Alberto Nannarelli and Tomas Lang

Department of Electrical & Computer Engineering
University of California, Irvine, California 92697

e-mail : alberto@ece.uci.edu, tomas@ece.uci.edu

Abstract

It is known that the use of higher radices in division, reduces the number of iterations to complete the operation, but increases the complexity of the circuit. In this paper we explore the influence of the radix on the power dissipation of a floating-point divider and the power-delay tradeoffs. We compare the performance and the energy consumption per operation for a radix-4 and a radix-8 divider, realized in CMOS technology. Also we present a low-power implementation for the two dividers and some new techniques to reduce the power dissipation specific for the division algorithm.

A reduction of about 40% in the energy consumption is obtained for both radices (about 70% if low-voltage gates, for dual voltage implementation, are available). Also the results show that the radix-8 divider is about 20% faster and the energy dissipated to perform a division is about the same, with respect to the radix-4.

1. Introduction

Tradeoffs between area and delay have always been something designers of ICs had to deal with. Recently, with the advent of portable electronics and the increased density on chip, also power dissipation started to play an important role in the design process and power consumption constraints cannot be neglected any longer. Our work is focused on the evaluation of different schemes in the design of low-power floating-point dividers and their power-delay tradeoffs. The division algorithm implemented is the modified SRT for radices greater than 2 [1]. It is known that the use of higher radices in division, reduces the number of cycles required to complete the operation, but increases the complexity of the circuit. In this paper we study the influence of the radix on the power dissipation. More specifically, we compare the performance and the energy consumption per operation for a radix-4 and a radix-8 divider. In a radix-4 divider 2 bits of the quotient are retired in each iteration, whereas in a radix-8 the number of bits retired is 3. Consequently the radix-8 divider has the advantage of requiring fewer iteration to compute the mantissa of the quotient at the expense of a longer iteration cycle (slower clock) and larger area.

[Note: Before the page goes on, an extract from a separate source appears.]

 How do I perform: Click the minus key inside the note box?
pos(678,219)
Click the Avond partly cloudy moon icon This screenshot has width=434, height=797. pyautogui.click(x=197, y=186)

A number of well-known techniques for the reduction of power ([2] and [3]) are used along with some techniques specific to the division algorithm [4]. We first explain how those techniques are applied to the divider independently of the radix and then we detail the different choices and the necessary adjustment to the radix-4 and radix-8 cases.

The low-power implementation of the radix-4 divider is directly derived from that presented in [5]. With respect to the techniques presented there we have added the following:

a low-power convert-and-round unit,
considered the use of dual voltage, and
partitioned and disabled the quotient-digit selection function.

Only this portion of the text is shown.